Wilson Launch Pad Irons Review
Wilson Launch Pad Irons
Teacher’s Comments: Body and sole design mean you’d have to work really hard to hit a bad shot with these.
When I took the Launch Pad irons out for a playtest for the first time, I showed them to the pro at Washtenaw Golf Club. His first reaction was “my senior players are going to love those.”
He’s not wrong. I think these are a perfect set of clubs for slower swingers, beginners and other players who struggle to get a ball in the air.
Wilson Golf named them “Launch Pad” for a reason.
LaunchPad Irons are essentially a complete set of hybrids. The longer irons are deeper from front to back, while the shorter ones come closer to a super game improvement iron. The bodies are hollow, offering support for the thin faces, as well as better distance and more forgiveness.
The clubs are a bit odd looking to a traditionalist, but Wilson has done quite a bit to soften the look at address. The chrome topline is no thicker than a game improvement iron, while the back end is black. That does a bit of a trick on the eyes. I can focus on the shiny bits and the black just sort of disappears.
The key to the Launch Pad Irons is in the wide sole. This, Wilson says, “floats above the turf,” resulting in a higher launch.
It does indeed. Shots hit off these clubs absolutely soar. Swing easy, swing hard, dig down or sweep, and balls go high.

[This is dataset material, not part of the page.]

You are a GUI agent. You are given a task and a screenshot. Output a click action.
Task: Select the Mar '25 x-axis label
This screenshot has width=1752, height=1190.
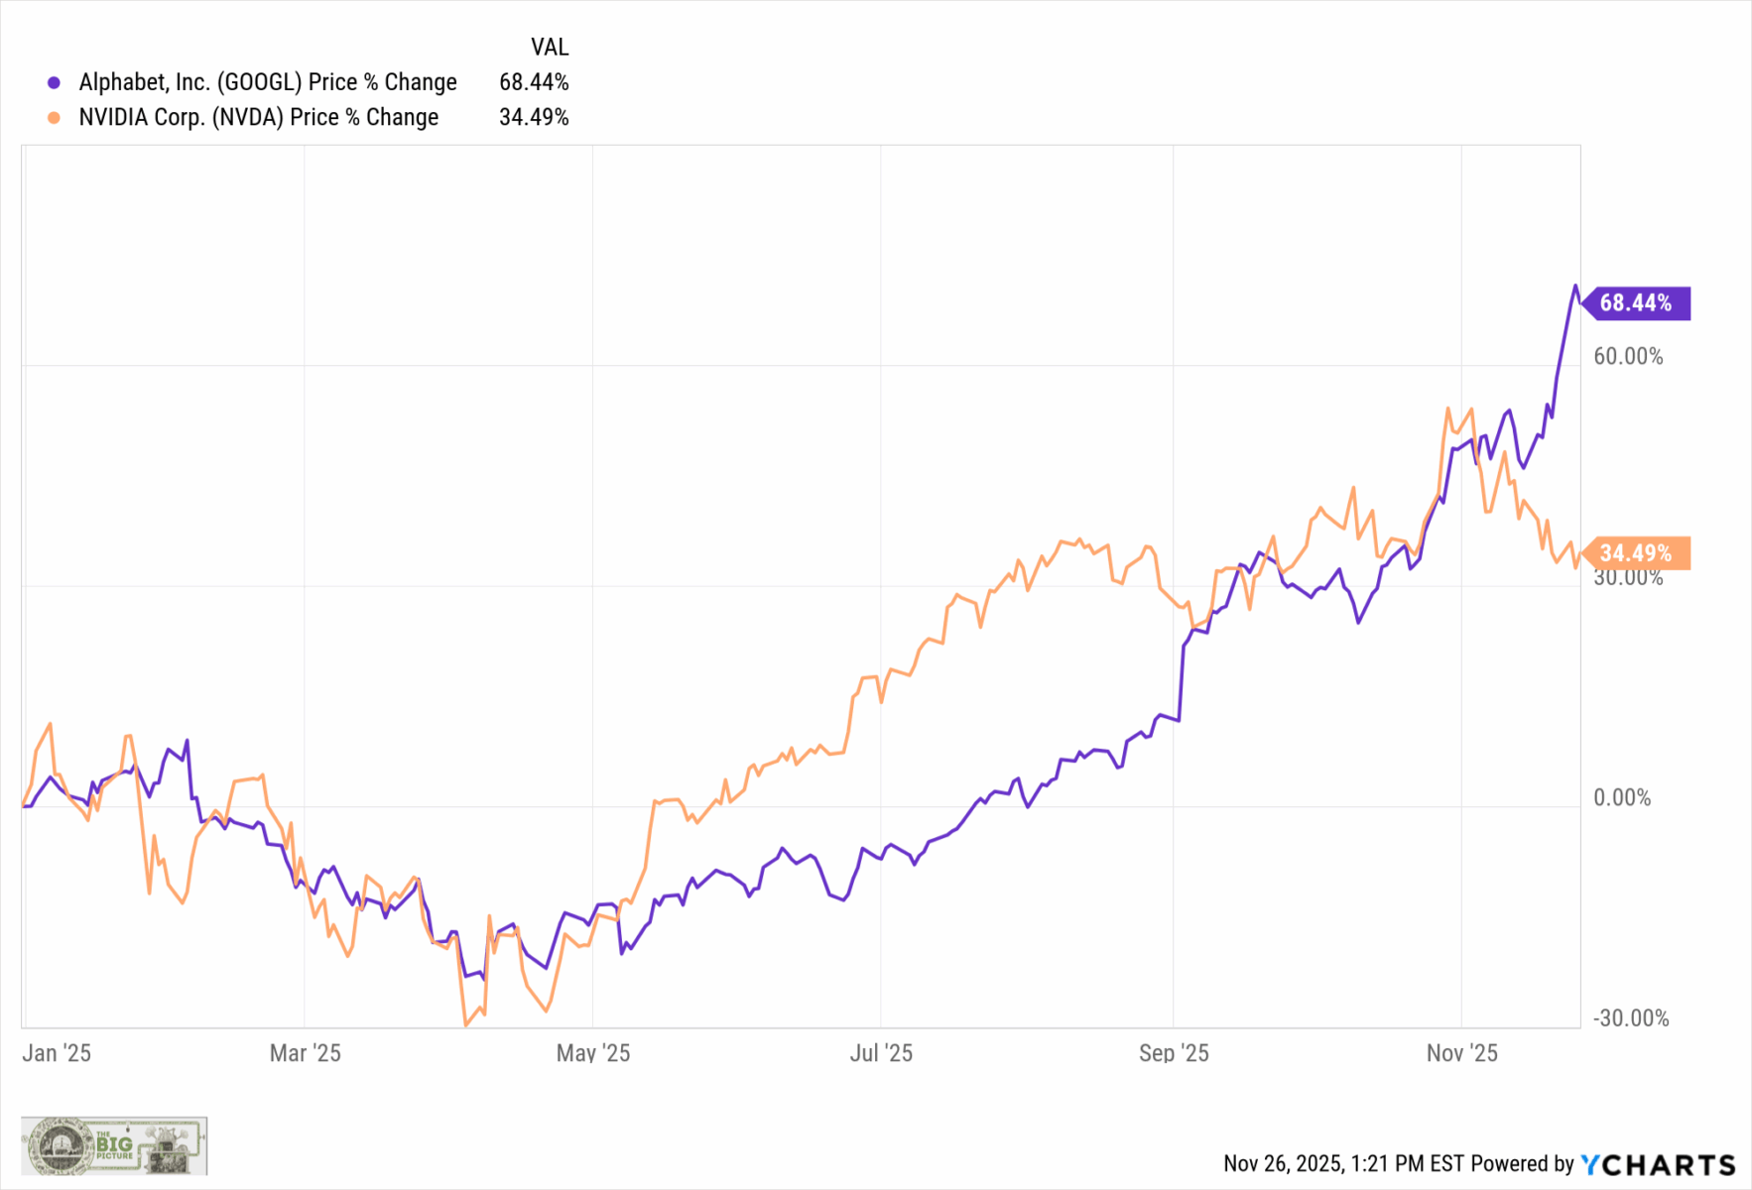point(305,1053)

If you have trouble getting the ball in the air, you need to test a set of Wilson Launch Pad Irons.
The wide soles, combined with an increased bounce angle, also make the club less likely to dig into the ground. You’re quite unlikely to chunk a shot with these.
With more traditional irons, the results of off-center shots can be pretty punishing. The hollow body construction of the Launch Pad irons, on the other hand, are extraordinarily forgiving.
Given the forgiveness from the body and sole, I think that a player would have to work pretty hard to hit a bad shot with the Launch Pad Irons.
Shafts in the Launch Pads are lighter weight to help players generate higher clubhead speed. The Launch Pads also feature mid-sized grips. That works for me because I’ve gone to midsize grips in all of my clubs. I believe it makes a club easier to grip with less tension.
For my game the Wilson Launch Pad irons produce good, but not great distance. In fact, they seem to me to be shorter than my usual gamers (now a set of XXIO X Forged Irons, with graphite shafts). That, I think, is related to the height. I already hit a high ball. The Launch Pads just add to that tendency.
If you are one whose swing produces a lot of mishits, then I am confident you will find that you actually get MORE consistent distance than you currently generate.
Initial concerns about how the Launch Pads — with their thick soles — would perform in the short game were largely unfounded. The work just fine with chips and pitches, although I struggled a bit with them out of thick rough.
All of that said, these are probably not a set for the better — or even the aspirational player. I put myself in the latter category. But for a player who is struggling, who plays infrequently or doesn’t have the time to practice, the Launch Pad irons could be a godsend.